3. Wheezing illness during early childhood is based on a novel approach to wheezing phenotype characterisation developed by our group from longitudinal analyses of wheeze data using latent class models (Henderson et al 2008). This analytical approach defines the minimum number of wheezing trajectories (classes) that best describe the data and is robust to missing data, providing wheeze phenotype classifications for 11,625 of the study population from birth through 81 months. The best fitting model to our data suggested the presence of 6 classes (5 wheezing classes plus non-wheezers). We have named these five wheezing trajectories Transient Early, Prolonged Early, Intermediate-onset, Late-onset and Persistent Wheezing as shown in the legend. These include classes that have been suggested to be associated with abnormalities of early (including intrauterine) airway development (Stocks and Dezateux, 2003). Our analyses showed strong associations between intermediate and late onset wheezing with bronchial hyper-responsiveness and of intermediate onset and persistent wheezing with allergy to cat and house dust mite. Therefore, it appears that these classes are representative of discrete wheezing phenotypes in early childhood that may have differing natural histories and aetiology (Henderson et al 2008).

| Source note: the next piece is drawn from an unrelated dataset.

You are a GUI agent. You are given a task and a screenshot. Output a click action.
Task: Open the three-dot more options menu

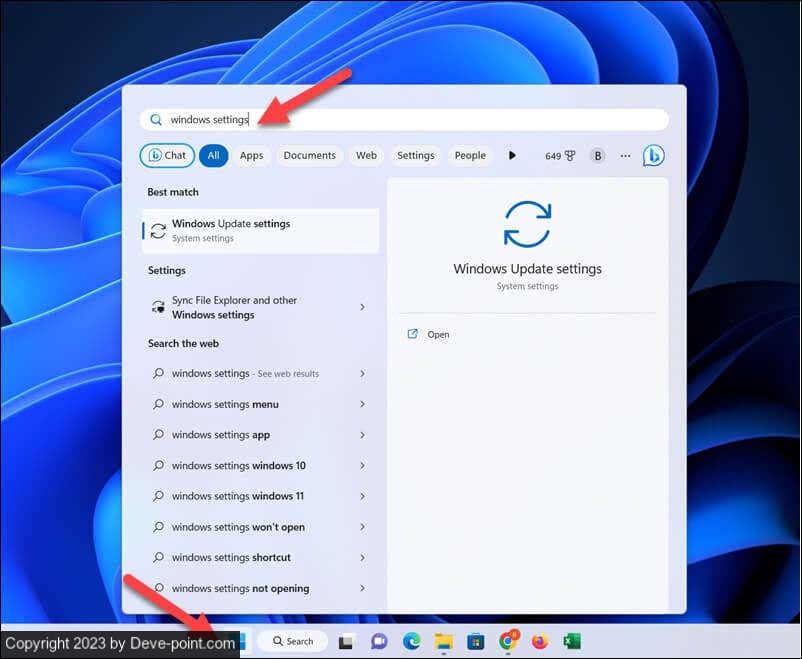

4. Lung function and bronchial responsiveness were assessed at a research clinic at approximately 103 months. Spirometry was performed according to American Thoracic Society criteria for acceptability and reproducibility (American Thoracic Society, 1995). Measurements were quality controlled to ensure appropriate selection of the optimal curve from which lung function variables (FEV1, FVC, MMEF, FEF50, FEF75) were derived. Each variable was converted to a scale of gender- age- and height-adjusted standard deviation units based on log-linear regression against age and height, for boys and girls separately and then combined across genders (Chin and Rona, 1992). After completion of satisfactory baseline lung function measurements, bronchial responsiveness to methacholine was measured in consenting children (n=5000) according to the rapid method of Yan et al, (1983) using hand-operated glass nebulisers. For each participant, we measured forced expiratory volume (FEV1) post-saline inhalation (baseline) and 1 minute after each of a sequence of cumulative doses of methacholine.